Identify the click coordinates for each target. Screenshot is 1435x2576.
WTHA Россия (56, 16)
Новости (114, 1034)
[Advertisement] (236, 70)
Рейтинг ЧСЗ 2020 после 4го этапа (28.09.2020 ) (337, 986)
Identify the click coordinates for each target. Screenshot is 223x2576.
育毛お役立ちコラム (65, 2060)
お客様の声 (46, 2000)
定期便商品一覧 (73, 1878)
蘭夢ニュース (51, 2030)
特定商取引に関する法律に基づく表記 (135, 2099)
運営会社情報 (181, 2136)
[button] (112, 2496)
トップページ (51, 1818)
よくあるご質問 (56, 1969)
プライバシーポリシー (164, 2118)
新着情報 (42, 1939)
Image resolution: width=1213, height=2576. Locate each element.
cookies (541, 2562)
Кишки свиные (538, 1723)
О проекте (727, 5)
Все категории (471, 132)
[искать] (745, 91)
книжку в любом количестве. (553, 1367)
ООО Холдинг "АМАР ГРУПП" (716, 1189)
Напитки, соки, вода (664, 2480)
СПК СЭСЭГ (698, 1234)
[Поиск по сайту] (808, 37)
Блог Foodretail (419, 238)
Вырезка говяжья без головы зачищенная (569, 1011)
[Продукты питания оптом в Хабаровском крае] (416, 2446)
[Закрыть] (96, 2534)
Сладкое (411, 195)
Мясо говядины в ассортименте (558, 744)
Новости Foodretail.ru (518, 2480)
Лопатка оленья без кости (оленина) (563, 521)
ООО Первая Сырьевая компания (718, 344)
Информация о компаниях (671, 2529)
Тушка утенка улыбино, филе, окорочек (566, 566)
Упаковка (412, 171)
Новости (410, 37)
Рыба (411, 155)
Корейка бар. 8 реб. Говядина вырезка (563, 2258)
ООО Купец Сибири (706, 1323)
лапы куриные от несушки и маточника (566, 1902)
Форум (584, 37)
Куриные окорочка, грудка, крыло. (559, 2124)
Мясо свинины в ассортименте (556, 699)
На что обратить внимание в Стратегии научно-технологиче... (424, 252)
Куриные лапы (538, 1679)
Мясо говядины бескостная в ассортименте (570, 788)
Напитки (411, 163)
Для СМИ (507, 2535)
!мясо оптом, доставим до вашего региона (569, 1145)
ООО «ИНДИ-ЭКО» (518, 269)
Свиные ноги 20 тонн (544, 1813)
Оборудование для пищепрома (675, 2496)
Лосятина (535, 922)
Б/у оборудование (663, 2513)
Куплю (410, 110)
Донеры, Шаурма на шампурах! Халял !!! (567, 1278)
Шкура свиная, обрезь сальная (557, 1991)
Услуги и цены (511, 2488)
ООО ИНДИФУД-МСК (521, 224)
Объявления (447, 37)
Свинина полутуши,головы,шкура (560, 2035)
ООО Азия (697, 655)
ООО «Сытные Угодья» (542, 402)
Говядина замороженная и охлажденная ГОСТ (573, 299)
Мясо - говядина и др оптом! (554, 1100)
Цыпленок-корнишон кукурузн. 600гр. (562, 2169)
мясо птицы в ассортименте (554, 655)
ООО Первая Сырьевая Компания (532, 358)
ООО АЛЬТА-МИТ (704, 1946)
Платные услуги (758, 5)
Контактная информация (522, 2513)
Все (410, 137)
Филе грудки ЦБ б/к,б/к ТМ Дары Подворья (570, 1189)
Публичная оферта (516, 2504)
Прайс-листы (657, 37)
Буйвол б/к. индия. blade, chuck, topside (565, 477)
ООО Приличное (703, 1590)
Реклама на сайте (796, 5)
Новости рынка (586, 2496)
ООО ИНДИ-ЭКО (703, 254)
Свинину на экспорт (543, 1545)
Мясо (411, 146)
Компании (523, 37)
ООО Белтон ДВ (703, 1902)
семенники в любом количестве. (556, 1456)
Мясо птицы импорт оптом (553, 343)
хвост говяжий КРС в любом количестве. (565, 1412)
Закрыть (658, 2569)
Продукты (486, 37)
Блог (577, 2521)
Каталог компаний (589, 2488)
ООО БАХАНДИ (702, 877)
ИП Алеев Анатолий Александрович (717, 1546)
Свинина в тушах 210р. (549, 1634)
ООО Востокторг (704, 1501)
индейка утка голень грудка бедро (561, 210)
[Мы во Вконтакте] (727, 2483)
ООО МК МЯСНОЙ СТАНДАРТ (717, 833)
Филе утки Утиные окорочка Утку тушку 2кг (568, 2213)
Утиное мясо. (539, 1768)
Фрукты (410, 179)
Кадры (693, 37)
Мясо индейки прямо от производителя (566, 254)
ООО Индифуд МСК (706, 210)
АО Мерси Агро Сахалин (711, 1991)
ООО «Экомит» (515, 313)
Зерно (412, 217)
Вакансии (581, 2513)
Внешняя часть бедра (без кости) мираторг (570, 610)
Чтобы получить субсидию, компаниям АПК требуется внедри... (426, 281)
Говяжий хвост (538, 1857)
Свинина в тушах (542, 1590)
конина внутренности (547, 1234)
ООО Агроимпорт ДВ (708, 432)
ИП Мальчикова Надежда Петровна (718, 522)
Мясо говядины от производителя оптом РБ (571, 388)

* WHAT YOU HAVE TO DO:
Set the entries down again exactly, beginning with their first line and ending with the line that contains "Кишки свиные (538, 1723)"; omit all other lines.

* ANSWER TO THE EXERCISE:
Identify the click coordinates for each target. Screenshot is 1435x2576.
WTHA Россия (56, 16)
Новости (114, 1034)
[Advertisement] (236, 70)
Рейтинг ЧСЗ 2020 после 4го этапа (28.09.2020 ) (337, 986)
Identify the click coordinates for each target. Screenshot is 223x2576.
育毛お役立ちコラム (65, 2060)
お客様の声 (46, 2000)
定期便商品一覧 (73, 1878)
蘭夢ニュース (51, 2030)
特定商取引に関する法律に基づく表記 (135, 2099)
運営会社情報 (181, 2136)
[button] (112, 2496)
トップページ (51, 1818)
よくあるご質問 (56, 1969)
プライバシーポリシー (164, 2118)
新着情報 (42, 1939)
Image resolution: width=1213, height=2576. Locate each element.
cookies (541, 2562)
Кишки свиные (538, 1723)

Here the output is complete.